# TASK REQUIREMENTS
Return every entry exactly as it is written in the listing.

# MATERIAL PROVIDED
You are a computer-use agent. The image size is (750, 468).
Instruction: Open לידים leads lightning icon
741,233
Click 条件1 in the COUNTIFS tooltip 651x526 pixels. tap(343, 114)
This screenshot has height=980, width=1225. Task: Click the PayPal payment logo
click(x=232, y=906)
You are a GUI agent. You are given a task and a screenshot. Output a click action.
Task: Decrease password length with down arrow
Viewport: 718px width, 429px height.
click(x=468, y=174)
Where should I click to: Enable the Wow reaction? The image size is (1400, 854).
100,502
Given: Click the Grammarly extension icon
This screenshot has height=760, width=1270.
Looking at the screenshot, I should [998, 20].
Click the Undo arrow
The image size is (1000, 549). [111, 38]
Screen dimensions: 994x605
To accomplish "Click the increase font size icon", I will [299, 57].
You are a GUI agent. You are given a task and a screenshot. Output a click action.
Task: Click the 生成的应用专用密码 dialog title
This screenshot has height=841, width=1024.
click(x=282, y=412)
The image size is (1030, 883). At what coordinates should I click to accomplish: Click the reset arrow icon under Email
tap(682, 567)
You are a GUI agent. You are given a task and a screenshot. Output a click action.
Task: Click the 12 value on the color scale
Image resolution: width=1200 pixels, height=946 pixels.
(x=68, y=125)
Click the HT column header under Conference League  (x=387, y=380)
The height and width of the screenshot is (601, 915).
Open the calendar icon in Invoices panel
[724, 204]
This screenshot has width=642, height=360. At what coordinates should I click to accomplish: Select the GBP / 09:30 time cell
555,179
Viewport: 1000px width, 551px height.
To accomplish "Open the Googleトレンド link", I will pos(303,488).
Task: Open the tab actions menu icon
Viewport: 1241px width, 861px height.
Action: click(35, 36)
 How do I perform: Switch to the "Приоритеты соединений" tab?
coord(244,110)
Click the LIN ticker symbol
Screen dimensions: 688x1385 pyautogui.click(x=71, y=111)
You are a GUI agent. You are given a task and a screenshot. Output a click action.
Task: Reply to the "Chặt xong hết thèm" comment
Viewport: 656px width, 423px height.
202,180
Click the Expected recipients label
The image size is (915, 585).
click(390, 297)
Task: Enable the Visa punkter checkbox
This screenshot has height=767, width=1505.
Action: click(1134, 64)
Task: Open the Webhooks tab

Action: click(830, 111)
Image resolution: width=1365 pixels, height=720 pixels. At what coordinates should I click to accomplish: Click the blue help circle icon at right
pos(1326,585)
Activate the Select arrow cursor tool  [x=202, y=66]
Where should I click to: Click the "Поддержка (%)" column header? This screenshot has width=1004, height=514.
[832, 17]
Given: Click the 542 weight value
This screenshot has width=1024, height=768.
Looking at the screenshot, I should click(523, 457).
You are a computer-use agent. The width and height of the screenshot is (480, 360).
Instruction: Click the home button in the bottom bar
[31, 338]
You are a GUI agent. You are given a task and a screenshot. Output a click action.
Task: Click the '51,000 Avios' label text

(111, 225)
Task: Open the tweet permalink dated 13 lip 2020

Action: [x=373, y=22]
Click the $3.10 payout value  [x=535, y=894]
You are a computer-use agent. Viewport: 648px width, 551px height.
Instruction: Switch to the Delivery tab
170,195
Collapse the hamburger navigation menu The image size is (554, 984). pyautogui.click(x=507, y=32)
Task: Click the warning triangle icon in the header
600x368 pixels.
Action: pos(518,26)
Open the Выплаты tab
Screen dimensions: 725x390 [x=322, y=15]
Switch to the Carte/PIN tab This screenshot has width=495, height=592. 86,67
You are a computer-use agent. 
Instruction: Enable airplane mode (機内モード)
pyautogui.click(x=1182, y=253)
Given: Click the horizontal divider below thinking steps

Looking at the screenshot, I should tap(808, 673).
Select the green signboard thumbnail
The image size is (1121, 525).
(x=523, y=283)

# RESPONSE TO THIS TASK
You are a computer-use agent. The image size is (750, 468).
Instruction: Open לידים leads lightning icon
741,233
Click 条件1 in the COUNTIFS tooltip 651x526 pixels. tap(343, 114)
This screenshot has height=980, width=1225. Task: Click the PayPal payment logo
click(x=232, y=906)
You are a GUI agent. You are given a task and a screenshot. Output a click action.
Task: Decrease password length with down arrow
Viewport: 718px width, 429px height.
click(x=468, y=174)
Where should I click to: Enable the Wow reaction? The image size is (1400, 854).
100,502
Given: Click the Grammarly extension icon
This screenshot has height=760, width=1270.
Looking at the screenshot, I should [998, 20].
Click the Undo arrow
The image size is (1000, 549). [111, 38]
Screen dimensions: 994x605
To accomplish "Click the increase font size icon", I will [299, 57].
You are a GUI agent. You are given a task and a screenshot. Output a click action.
Task: Click the 生成的应用专用密码 dialog title
This screenshot has height=841, width=1024.
click(x=282, y=412)
The image size is (1030, 883). At what coordinates should I click to accomplish: Click the reset arrow icon under Email
tap(682, 567)
You are a GUI agent. You are given a task and a screenshot. Output a click action.
Task: Click the 12 value on the color scale
Image resolution: width=1200 pixels, height=946 pixels.
(x=68, y=125)
Click the HT column header under Conference League  (x=387, y=380)
The height and width of the screenshot is (601, 915).
Open the calendar icon in Invoices panel
[724, 204]
This screenshot has width=642, height=360. At what coordinates should I click to accomplish: Select the GBP / 09:30 time cell
555,179
Viewport: 1000px width, 551px height.
To accomplish "Open the Googleトレンド link", I will pos(303,488).
Task: Open the tab actions menu icon
Viewport: 1241px width, 861px height.
Action: click(35, 36)
 How do I perform: Switch to the "Приоритеты соединений" tab?
coord(244,110)
Click the LIN ticker symbol
Screen dimensions: 688x1385 pyautogui.click(x=71, y=111)
You are a GUI agent. You are given a task and a screenshot. Output a click action.
Task: Reply to the "Chặt xong hết thèm" comment
Viewport: 656px width, 423px height.
202,180
Click the Expected recipients label
The image size is (915, 585).
click(390, 297)
Task: Enable the Visa punkter checkbox
This screenshot has height=767, width=1505.
Action: click(1134, 64)
Task: Open the Webhooks tab

Action: click(830, 111)
Image resolution: width=1365 pixels, height=720 pixels. At what coordinates should I click to accomplish: Click the blue help circle icon at right
pos(1326,585)
Activate the Select arrow cursor tool  [x=202, y=66]
Where should I click to: Click the "Поддержка (%)" column header? This screenshot has width=1004, height=514.
[832, 17]
Given: Click the 542 weight value
This screenshot has width=1024, height=768.
Looking at the screenshot, I should click(523, 457).
You are a computer-use agent. The width and height of the screenshot is (480, 360).
Instruction: Click the home button in the bottom bar
[31, 338]
You are a GUI agent. You are given a task and a screenshot. Output a click action.
Task: Click the '51,000 Avios' label text

(111, 225)
Task: Open the tweet permalink dated 13 lip 2020

Action: [x=373, y=22]
Click the $3.10 payout value  [x=535, y=894]
You are a computer-use agent. Viewport: 648px width, 551px height.
Instruction: Switch to the Delivery tab
170,195
Collapse the hamburger navigation menu The image size is (554, 984). pyautogui.click(x=507, y=32)
Task: Click the warning triangle icon in the header
600x368 pixels.
Action: pos(518,26)
Open the Выплаты tab
Screen dimensions: 725x390 [x=322, y=15]
Switch to the Carte/PIN tab This screenshot has width=495, height=592. 86,67
You are a computer-use agent. 
Instruction: Enable airplane mode (機内モード)
pyautogui.click(x=1182, y=253)
Given: Click the horizontal divider below thinking steps

Looking at the screenshot, I should tap(808, 673).
Select the green signboard thumbnail
The image size is (1121, 525).
(x=523, y=283)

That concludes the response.